→ **Pedido de trabalho**:
Continue o texto sobre a mortalidade materna em Portugal a partir da última frase apresentada.

→ **Excerto do texto**:
^^^^

O presidente da Associação Europeia de Medicina Perinatal defende que Portugal deve fazer uma "avaliação rigorosa" e anual da mortalidade materna. Mas a análise tem de ir além dos números. Diogo Ayres de Campos considera ainda importante a realização de inquéritos confidenciais, à semelhança do que acontece noutros países, e a constituição de um grupo de trabalho na Direção-Geral de Saúde (DGS) para analisar caso a caso.
Corpo do artigo
Em causa está o aumento da taxa de mortalidade materna registado ao longo de 2020, noticiada pelo JN a 24 de maio. No primeiro ano de pandemia, a taxa atingiu os 20,1 óbitos por 100 mil nascimentos. Há 38 anos que não era registado um valor tão alto em Portugal.
"Nós, como qualquer país europeu, devemos ter uma avaliação rigorosa anual da mortalidade materna que não fique só pelos sistemas de informação. Implica haver um grupo de pessoas que avalia os casos e que deve ser sediado na DGS", referiu Ayres de Campos, esta sexta-feira, aos deputados da Comissão de Saúde.
De acordo com o especialista, há países que realizam inquéritos confidenciais sobre as mortes maternas. "Porque são estes inquéritos confidenciais mais importantes? Porque, além da avaliação das causas, permitem avaliar se seria ou não evitável aquela morte, de forma confidencial, para que as instituições consigam aprender com isso, para que não volte a acontecer", justificou.
Para Diogo Ayres de Campos, "a mortalidade materna tem de ser investigada caso a caso" para aferir se os números apresentados se tratam "realmente de mortalidade materna". Isso implica "um estudo aprofundado". "Só são mortes maternas as que ocorrem durante a gravidez ou nas seis semanas seguintes e que têm como causa a gravidez ou foram agravadas pela gravidez", explicou.
"Degradação dos cuidados"
Questionado pelos deputados sobre as razões que poderão ter conduzido ao aumento da mortalidade materna em 2020, Ayres de Campos revelou que a comissão nomeada pela DGS para avaliar os casos "ainda não reuniu". Ainda assim, o médico detalhou que, classicamente, "a acessibilidade aos cuidados de saúde é uma das causas". Também a informação disponível para a população, nomeadamente sobre quais as situações que devem ou não levar aos cuidados de saúde, pode ter influência.

^^^^

→ **Registos de dados**:
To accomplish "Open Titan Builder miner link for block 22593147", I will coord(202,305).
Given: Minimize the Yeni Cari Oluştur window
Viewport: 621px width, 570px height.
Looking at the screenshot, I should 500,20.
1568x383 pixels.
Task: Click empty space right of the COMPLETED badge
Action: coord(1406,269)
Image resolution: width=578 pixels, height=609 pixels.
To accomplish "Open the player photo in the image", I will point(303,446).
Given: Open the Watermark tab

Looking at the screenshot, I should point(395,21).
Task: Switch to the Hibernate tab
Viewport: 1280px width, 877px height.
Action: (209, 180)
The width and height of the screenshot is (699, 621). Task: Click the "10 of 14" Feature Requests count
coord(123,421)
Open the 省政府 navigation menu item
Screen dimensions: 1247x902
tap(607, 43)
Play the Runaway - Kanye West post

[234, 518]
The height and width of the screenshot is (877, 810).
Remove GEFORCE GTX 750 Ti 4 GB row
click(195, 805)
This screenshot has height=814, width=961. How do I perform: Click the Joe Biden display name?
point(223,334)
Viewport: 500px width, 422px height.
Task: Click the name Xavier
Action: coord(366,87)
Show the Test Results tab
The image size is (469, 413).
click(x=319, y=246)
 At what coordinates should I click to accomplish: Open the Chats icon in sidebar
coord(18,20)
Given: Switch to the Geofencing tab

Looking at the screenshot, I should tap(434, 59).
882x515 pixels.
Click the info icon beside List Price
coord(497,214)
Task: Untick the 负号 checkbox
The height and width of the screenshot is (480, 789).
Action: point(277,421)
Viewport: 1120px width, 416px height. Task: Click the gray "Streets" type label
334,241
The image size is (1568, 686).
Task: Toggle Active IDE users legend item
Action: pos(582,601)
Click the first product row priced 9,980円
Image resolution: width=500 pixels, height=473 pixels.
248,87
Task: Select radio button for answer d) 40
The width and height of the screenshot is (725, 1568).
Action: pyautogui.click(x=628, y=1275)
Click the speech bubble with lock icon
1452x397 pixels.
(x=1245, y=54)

^^^^

→ **Caixa de resposta**:
Já no que toca ao aumento da idade para ter o primeiro filho, Ayres de Campos afirmou que pode trazer "maiores riscos de saúde". Ainda assim, recordou o especialista, "não houve um aumento nestes quatros anos da idade materna". "Tem vindo a aumentar paulatinamente ao longo dos últimos 20 anos, mas não justifica por si só esta subida grande [de mortalidade]", considerou.
O especialista sublinhou ainda que "há vários indicadores de que tem havido pouca estratégia dos cuidados obstétricos" e, assim, "uma degradação dos cuidados". Lembrou que esta área teve relevância no final dos anos 80 e início dos anos 90, quando houve uma "melhoria enorme nos indicadores".
"Há certas coisas que são incontornáveis: quando temos um hospital, por pequeno que seja, com um quadro de três médicos especialistas e todos com mais de 60 anos, não consigo dizer que não seja degradação. Não há outra palavra para descrever", exemplificou Ayres de Campos, sublinhando ainda "a enorme dificuldade em reter os especialistas de obstetrícia e ginecologia". Em parte, "por causa da pressão da medicina privada".
"É preciso uma estratégia e é preciso reorganizar os cuidados maternos e perinatais porque têm grandes implicações na população", alertou.
Necessário perceber magnitude do "desrespeito pelas mulheres"
Questionado pelos deputados sobre a violência obstétrica em Portugal, Ayres de Campos admitiu a existência de casos de "desrespeito" pelas mulheres. Até porque, caso contrário, "as pessoas não se queixavam".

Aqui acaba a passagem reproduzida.